Cet été, j’ai passé une très belle semaine en Drôme provençale. Les montagnes et les plateaux qui s’offraient à la vue chaque matin au lever me faisaient penser à un autre roman de Giono, « Que ma joie demeure », une ode à la communion entre la nature et les travailleurs aux champs.

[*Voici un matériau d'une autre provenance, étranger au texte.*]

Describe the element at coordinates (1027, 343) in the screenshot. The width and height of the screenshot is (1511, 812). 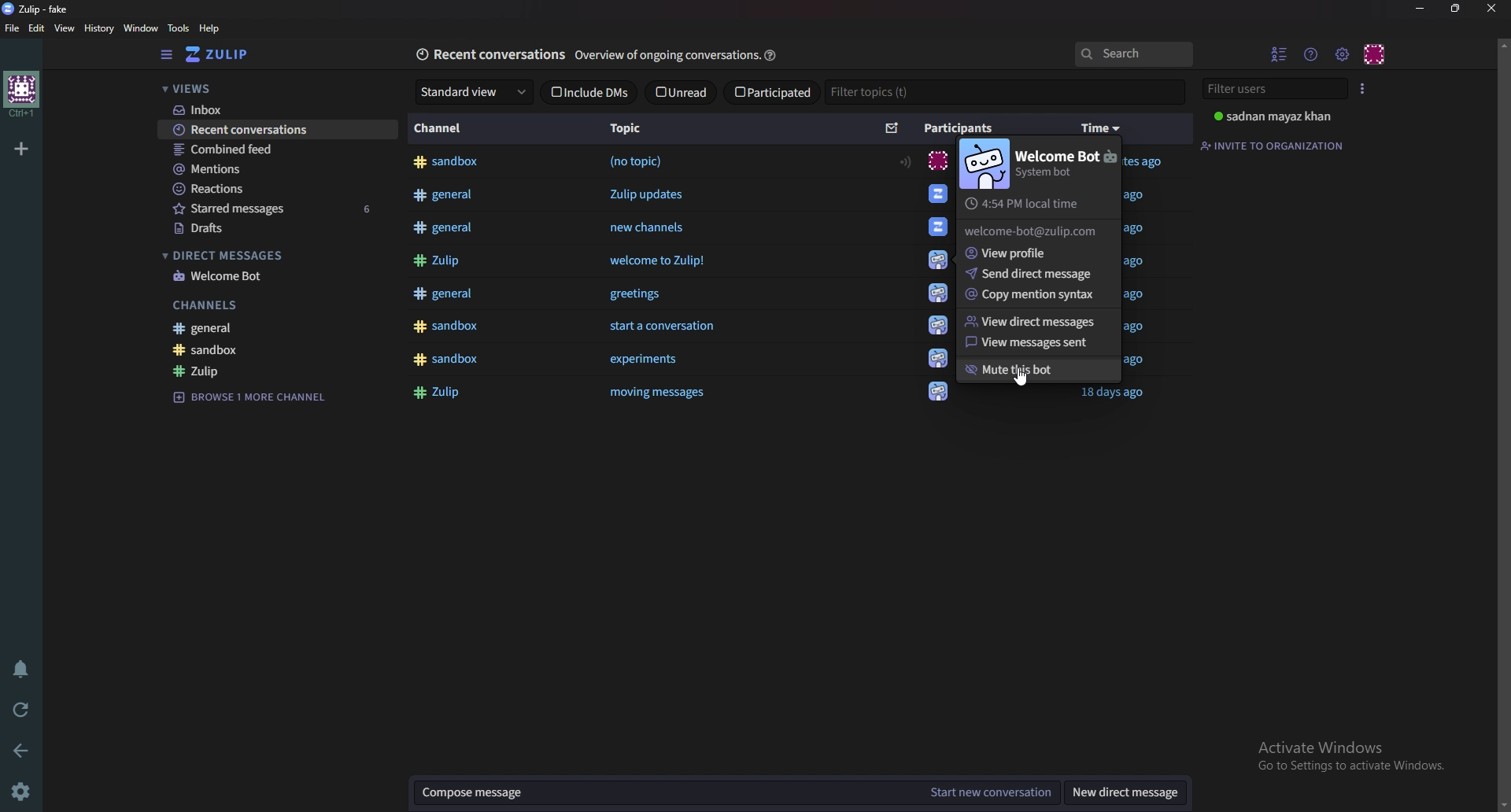
I see `View messages sent` at that location. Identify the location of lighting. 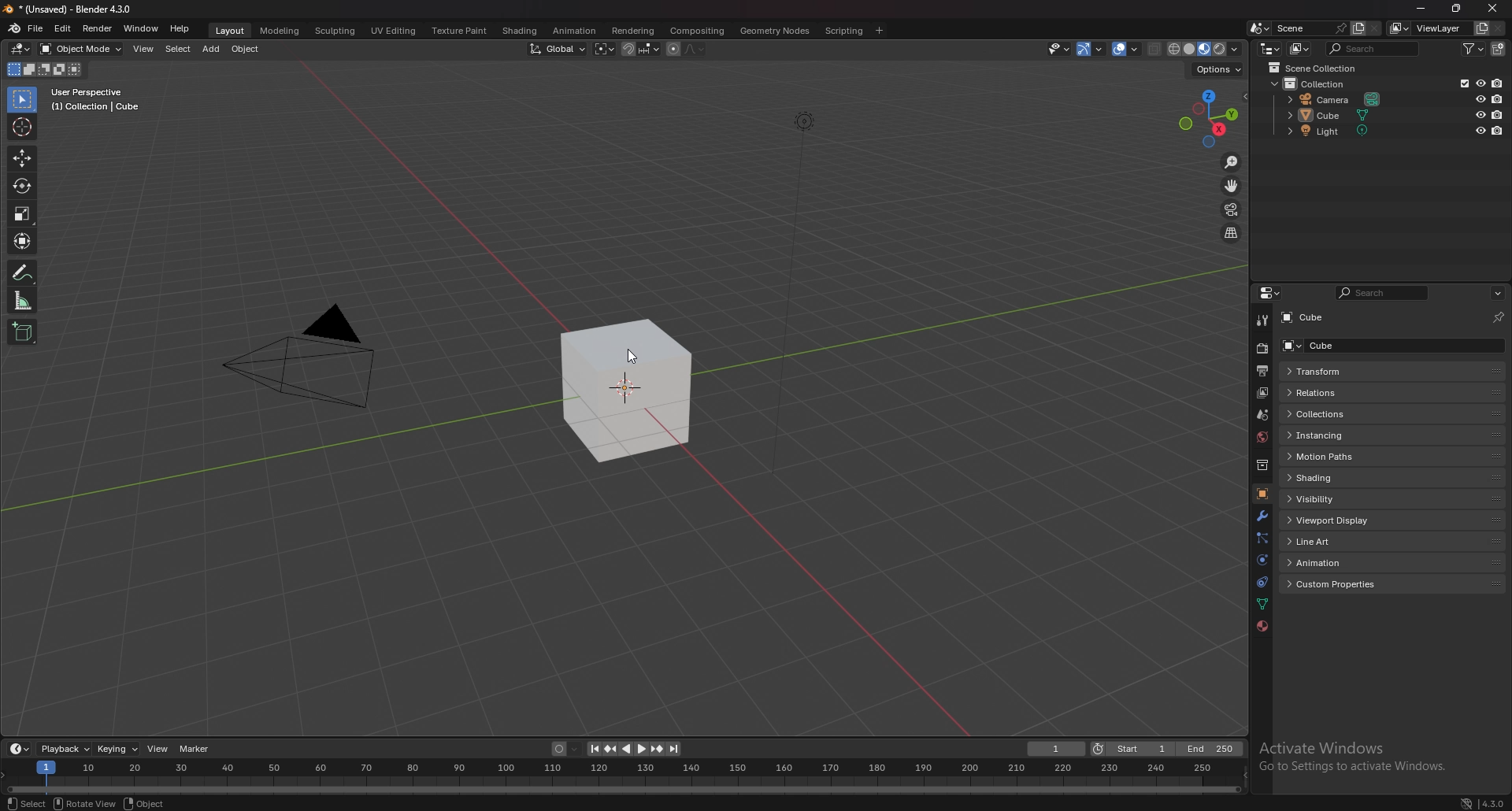
(803, 124).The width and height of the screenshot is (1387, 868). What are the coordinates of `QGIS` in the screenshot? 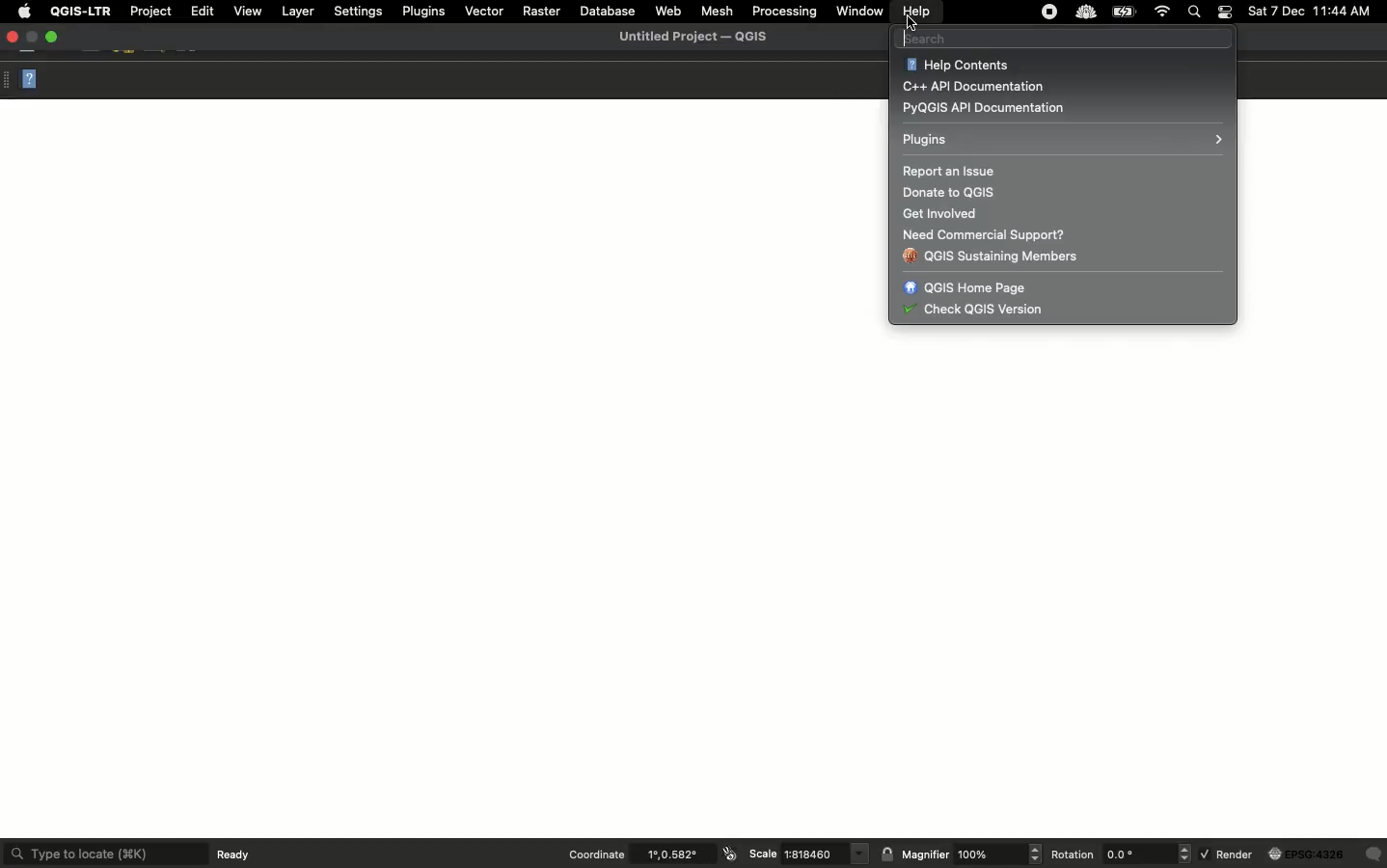 It's located at (970, 289).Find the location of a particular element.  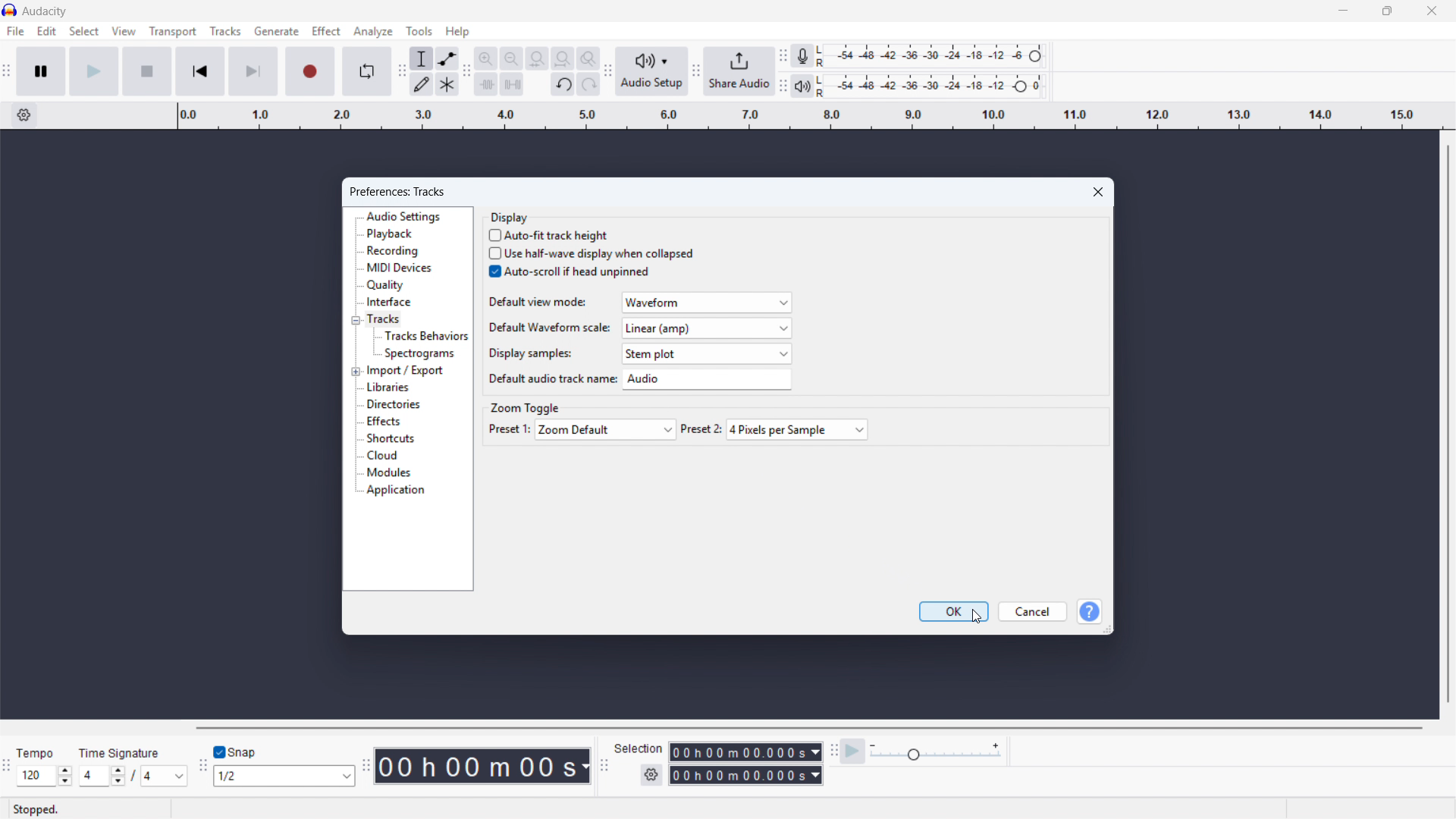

Mais cette région est davantage celle de René Barjavel qui a grandi à Nyons. Dans « La charrette bleue », il raconte par petites touches son enfance dans cette jolie petite ville dont le centre n’a sans doute pas beaucoup changé en un siècle. Tandis que les hommes sont partis sur le front pendant la première guerre mondiale, les enfants grandissent sans trop de contraintes. La famille du jeune René tient une boulangerie dans une des rues principales. Il découvre ce monde d’artisans et de paysans où la commande d’une grande charrette au charron est un investissement important. Il se passionne pour la lecture. Petit à petit, pourtant, les nouvelles de la guerre atteignent le bourg et les villages, en même temps qu’arrivent les premiers aéroplanes et automobiles.

Nyons

Le château de Grignan, perché au sommet de la ville, dominant la plaine qui l’entoure, est un autre haut-lieu littéraire de Provence. C’est là que la fille de la Marquise de Sévigné, Madame de Grignan, s’établit après son mariage avec un noble provençal. Les lettres de la mère à la fille sont un des plus merveilleux exemples de l’art épistolaire français du XVIIème siècle. La marquise rendit quelques visites à sa fille, mais elle craignait les longs voyages dans la vallée du Rhône et préférait écrire.  Sa correspondance reste un monument de tendresse et d’esprit. C’est sans doute un art qui se perd, car comme disait Cocteau : « Connaîtrions-nous le nom de Madame de Sévigné si elle avait eu le téléphone ? ».

Château de Grignan

Le Mont Ventoux est un autre haut lieu de Provence. Même si le poète italien Pétrarque chanta le panorama découvert lors de son ascension, le « Géant de Provence » doit davantage sa renommée aux exploits sportifs, et surtout cyclistes qu’à sa place dans la littérature. C’est une des arrivées mythiques du Tour de France, où les plus grands noms (Merckx en 1970 par exemple) se sont imposés. C’est aussi le lieu de la défaillance mortelle du coureur britannique Tom Simpson en 1967 qui ouvrit les yeux sur les risques du dopage. A quelques centaines de mètres du sommet, une stèle commémore cet incident. Les nombreux cyclistes partis à l’assaut du « Mont-Chauve » et qui entrevoient le sommet, ne manquent pas de s’incliner devant le monument et certains y laissent un bidon en hommage.

Mont Ventoux

Bien que passionné du Tour de France, je ne suis pas assez bon cycliste pour arriver au sommet du Ventoux. Je me suis dès lors contenté de le gravir à pied, croisant de temps en temps les lacets de la route où les groupes de cyclotouristes peinent et s’encouragent. Sur ces routes, le néerlandais est une langue fréquemment entendue, me plongeant dans l’ambiance du livre « Ventoux » du hollandais Bert Wagendorp. Ce roman magistral, qui a connu un succès impressionnant aux Pays-Bas et y a été porté à l’écran, va bien au-delà des péripéties sportives. En 1982, six adolescents hollandais, cinq garçons (David, Peter, Bart, Joost et André) et Laura fêtent la fin de leur scolarité dans un camping à Bédoin, au pied du Ventoux. Certains se préparent à le conquérir à vélo, mais presque tous ont le cœur qui chavire pour Laura. Dans la descente, Peter ne semble plus pouvoir ou vouloir freiner et se fracasse la tête contre un poteau électrique le long de la route. Le lendemain du drame, Laura disparaît. Trente ans après, elle les recontacte et leur propose de se retrouver à Bédoin pour une nouvelle ascension. Ce roman se lit avec plaisir tout en offrant une réflexion profonde sur l’amitié, les rêves d’adolescence et les remords des adultes.